From: Frank van Bortel <>
Date: Fri, 26 Mar 2004 16:57:18 +0100
Message-ID: <c41joh$4vl$>

Ernest Siu wrote:

> As subject, what is the main reason for deploying advanced
> replication? Can someone verify my observation here:
> Since AR is async,

You decide. synchronous or async are both possible.

if multiple sites are sharing a lot of common
> tables for read/write, then data conflict will arise frequently.

Which AR can handle.

> Looking into similar products like SharePlex, it seems to me that
> people use AR or SharePlex more for disaster recovery and high
> availability than better performance over distances - i.e. few people
> will deploy active/active servers with AR, instead they use the
> replica for DR purpose.

That's another assumption.
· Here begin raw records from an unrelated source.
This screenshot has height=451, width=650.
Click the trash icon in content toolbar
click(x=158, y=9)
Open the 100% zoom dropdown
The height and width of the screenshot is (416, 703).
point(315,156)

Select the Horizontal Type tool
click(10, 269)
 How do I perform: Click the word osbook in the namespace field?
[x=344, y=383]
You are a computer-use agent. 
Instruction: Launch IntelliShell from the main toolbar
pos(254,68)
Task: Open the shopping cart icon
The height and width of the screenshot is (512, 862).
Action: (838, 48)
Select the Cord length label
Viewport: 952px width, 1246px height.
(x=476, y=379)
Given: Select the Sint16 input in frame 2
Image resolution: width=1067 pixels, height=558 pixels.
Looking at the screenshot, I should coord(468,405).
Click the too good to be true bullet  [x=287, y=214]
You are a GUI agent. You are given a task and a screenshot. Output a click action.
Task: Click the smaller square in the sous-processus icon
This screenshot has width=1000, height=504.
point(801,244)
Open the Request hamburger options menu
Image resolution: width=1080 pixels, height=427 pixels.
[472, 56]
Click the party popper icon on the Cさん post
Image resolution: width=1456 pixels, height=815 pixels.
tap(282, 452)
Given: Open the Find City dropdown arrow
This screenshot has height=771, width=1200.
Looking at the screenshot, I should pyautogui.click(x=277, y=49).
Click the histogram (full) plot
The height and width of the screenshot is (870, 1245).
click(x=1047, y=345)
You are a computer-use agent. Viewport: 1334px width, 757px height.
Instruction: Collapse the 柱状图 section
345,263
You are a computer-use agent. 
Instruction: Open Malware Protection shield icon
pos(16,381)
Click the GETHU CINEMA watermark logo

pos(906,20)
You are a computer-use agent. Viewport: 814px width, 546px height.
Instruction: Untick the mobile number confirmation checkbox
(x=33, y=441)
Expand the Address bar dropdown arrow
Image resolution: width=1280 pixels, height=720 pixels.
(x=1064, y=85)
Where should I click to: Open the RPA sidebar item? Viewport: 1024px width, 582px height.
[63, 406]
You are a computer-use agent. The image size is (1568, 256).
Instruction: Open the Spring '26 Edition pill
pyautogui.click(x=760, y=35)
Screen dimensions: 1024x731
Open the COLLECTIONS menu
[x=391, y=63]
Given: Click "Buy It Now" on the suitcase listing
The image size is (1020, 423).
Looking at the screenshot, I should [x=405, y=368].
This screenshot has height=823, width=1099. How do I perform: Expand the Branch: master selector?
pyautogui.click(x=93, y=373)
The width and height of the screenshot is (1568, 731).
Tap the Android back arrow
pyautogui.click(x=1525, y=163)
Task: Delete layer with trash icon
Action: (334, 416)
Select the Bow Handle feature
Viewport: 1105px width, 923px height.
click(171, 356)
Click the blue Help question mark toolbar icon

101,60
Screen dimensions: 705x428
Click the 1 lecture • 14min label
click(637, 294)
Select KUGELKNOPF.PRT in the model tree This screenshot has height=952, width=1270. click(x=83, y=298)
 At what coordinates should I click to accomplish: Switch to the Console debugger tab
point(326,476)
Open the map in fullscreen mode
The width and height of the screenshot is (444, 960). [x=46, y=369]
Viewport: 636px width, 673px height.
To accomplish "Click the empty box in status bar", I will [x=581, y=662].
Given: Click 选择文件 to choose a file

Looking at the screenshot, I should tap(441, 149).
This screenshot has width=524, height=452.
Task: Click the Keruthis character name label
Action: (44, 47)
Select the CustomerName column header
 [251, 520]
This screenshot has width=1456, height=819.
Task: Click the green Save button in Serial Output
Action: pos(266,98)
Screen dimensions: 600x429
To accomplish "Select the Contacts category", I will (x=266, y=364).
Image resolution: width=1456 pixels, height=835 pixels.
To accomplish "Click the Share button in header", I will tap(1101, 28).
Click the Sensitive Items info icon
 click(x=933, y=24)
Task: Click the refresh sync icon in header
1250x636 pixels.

I cannot subscribe to that.
> If the above observation is true, for nation-wide DB application, the
> most popular (or the only viable) solution today is one big server (or
> RAC to some extent) at a single datacenter. Is this how most
> nation-wide companies (financial, logistics) deploy a geo-seperated
> DB? DR requirement is another issue that many ways can address
> (backup, AR, Symmetrix, journaling), but I'm looking more into how
> people tackle performance issue in a wide-area.
> Can somebody has some deployment experience on wide-area DB tells me
> how they address performance and scalability in a nation-wide setting.
> Ernest

Most common scenario for AR would be just what you describe: nation wide coverage, but not all locations need all data. You would have central (HQ) data, e.g. the HR system, where extracts (exurpts?!?) would be made available to "local" branches.
These branches would enter their (local) data, which, at a given time, will be consolidated.

Another scenario would be the traveling salesman: extracts from the portfolio are available on his laptop/handheld, new orders fed once/twice/x times a day, as well as changes in stock, due to other sales.

I have never seen, or heard of, Advanced Replication as a disaster recovery insurance.

Unless we're not talking about Oracle Replication, of course.